▶ [WHAT THIS TASK INVOLVES]:
Search each line below for "will", then return the lines where it appears.

Saved entries:
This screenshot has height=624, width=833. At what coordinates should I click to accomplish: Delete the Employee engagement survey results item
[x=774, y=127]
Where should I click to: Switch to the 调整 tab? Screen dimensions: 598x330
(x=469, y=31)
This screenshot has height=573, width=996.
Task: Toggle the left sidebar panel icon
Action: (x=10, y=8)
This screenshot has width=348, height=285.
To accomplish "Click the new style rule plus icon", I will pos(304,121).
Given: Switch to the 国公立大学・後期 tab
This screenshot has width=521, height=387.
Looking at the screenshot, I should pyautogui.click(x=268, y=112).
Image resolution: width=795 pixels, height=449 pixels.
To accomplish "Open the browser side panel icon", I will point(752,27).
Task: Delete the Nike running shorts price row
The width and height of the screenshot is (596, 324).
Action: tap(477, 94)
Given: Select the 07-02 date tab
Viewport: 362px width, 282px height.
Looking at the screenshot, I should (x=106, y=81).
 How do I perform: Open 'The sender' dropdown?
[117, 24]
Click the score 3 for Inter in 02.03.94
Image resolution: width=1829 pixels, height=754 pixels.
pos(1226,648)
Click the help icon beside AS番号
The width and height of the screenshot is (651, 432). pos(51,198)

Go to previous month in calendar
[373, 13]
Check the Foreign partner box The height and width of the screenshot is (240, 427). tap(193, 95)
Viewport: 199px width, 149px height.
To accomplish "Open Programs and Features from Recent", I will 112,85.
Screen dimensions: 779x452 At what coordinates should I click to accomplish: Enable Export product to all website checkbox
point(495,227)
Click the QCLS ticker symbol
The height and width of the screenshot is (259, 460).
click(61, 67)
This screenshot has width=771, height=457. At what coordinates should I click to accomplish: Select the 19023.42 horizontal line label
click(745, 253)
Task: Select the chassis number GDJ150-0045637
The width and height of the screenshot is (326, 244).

▶ [PROBLEM SOLUTION]:
To accomplish "Click the new style rule plus icon", I will pos(304,121).
To accomplish "Open the browser side panel icon", I will point(752,27).
To accomplish "Open Programs and Features from Recent", I will 112,85.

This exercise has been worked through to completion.